INSTRUCTIONS TO FOLLOW.
Write the records out once more. Leave each line exactly as given.

SUPPLIED INFORMATION.
--- START ---
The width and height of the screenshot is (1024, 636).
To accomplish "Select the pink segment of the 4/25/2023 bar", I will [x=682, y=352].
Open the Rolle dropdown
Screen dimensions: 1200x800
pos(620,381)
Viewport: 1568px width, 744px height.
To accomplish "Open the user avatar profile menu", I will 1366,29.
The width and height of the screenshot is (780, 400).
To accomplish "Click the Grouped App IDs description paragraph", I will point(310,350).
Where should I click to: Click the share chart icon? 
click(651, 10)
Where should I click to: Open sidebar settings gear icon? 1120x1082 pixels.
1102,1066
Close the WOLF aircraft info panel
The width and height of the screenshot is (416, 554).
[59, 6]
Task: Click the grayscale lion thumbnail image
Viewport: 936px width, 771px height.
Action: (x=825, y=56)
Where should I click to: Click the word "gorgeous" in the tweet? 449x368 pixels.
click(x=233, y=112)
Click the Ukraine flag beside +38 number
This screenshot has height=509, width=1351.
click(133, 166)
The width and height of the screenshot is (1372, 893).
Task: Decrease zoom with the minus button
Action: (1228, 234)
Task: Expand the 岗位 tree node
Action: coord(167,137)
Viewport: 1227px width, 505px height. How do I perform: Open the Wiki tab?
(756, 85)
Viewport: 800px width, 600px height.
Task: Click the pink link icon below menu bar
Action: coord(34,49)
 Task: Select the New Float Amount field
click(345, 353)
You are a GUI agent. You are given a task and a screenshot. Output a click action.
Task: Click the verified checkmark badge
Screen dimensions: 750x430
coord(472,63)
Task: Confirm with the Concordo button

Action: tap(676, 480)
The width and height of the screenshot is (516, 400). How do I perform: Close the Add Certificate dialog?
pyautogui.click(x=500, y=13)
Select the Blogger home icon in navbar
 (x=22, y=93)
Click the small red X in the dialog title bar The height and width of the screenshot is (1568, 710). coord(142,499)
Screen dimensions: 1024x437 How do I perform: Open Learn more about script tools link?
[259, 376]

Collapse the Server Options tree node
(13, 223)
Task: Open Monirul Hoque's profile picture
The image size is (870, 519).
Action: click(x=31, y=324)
--- END ---
FINISHED TASK.
The width and height of the screenshot is (1024, 636).
To accomplish "Select the pink segment of the 4/25/2023 bar", I will [x=682, y=352].
Open the Rolle dropdown
Screen dimensions: 1200x800
pos(620,381)
Viewport: 1568px width, 744px height.
To accomplish "Open the user avatar profile menu", I will 1366,29.
The width and height of the screenshot is (780, 400).
To accomplish "Click the Grouped App IDs description paragraph", I will point(310,350).
Where should I click to: Click the share chart icon? 
click(651, 10)
Where should I click to: Open sidebar settings gear icon? 1120x1082 pixels.
1102,1066
Close the WOLF aircraft info panel
The width and height of the screenshot is (416, 554).
[59, 6]
Task: Click the grayscale lion thumbnail image
Viewport: 936px width, 771px height.
Action: (x=825, y=56)
Where should I click to: Click the word "gorgeous" in the tweet? 449x368 pixels.
click(x=233, y=112)
Click the Ukraine flag beside +38 number
This screenshot has height=509, width=1351.
click(133, 166)
The width and height of the screenshot is (1372, 893).
Task: Decrease zoom with the minus button
Action: (1228, 234)
Task: Expand the 岗位 tree node
Action: coord(167,137)
Viewport: 1227px width, 505px height. How do I perform: Open the Wiki tab?
(756, 85)
Viewport: 800px width, 600px height.
Task: Click the pink link icon below menu bar
Action: coord(34,49)
 Task: Select the New Float Amount field
click(345, 353)
You are a GUI agent. You are given a task and a screenshot. Output a click action.
Task: Click the verified checkmark badge
Screen dimensions: 750x430
coord(472,63)
Task: Confirm with the Concordo button

Action: tap(676, 480)
The width and height of the screenshot is (516, 400). How do I perform: Close the Add Certificate dialog?
pyautogui.click(x=500, y=13)
Select the Blogger home icon in navbar
 (x=22, y=93)
Click the small red X in the dialog title bar The height and width of the screenshot is (1568, 710). coord(142,499)
Screen dimensions: 1024x437 How do I perform: Open Learn more about script tools link?
[259, 376]

Collapse the Server Options tree node
(13, 223)
Task: Open Monirul Hoque's profile picture
The image size is (870, 519).
Action: click(x=31, y=324)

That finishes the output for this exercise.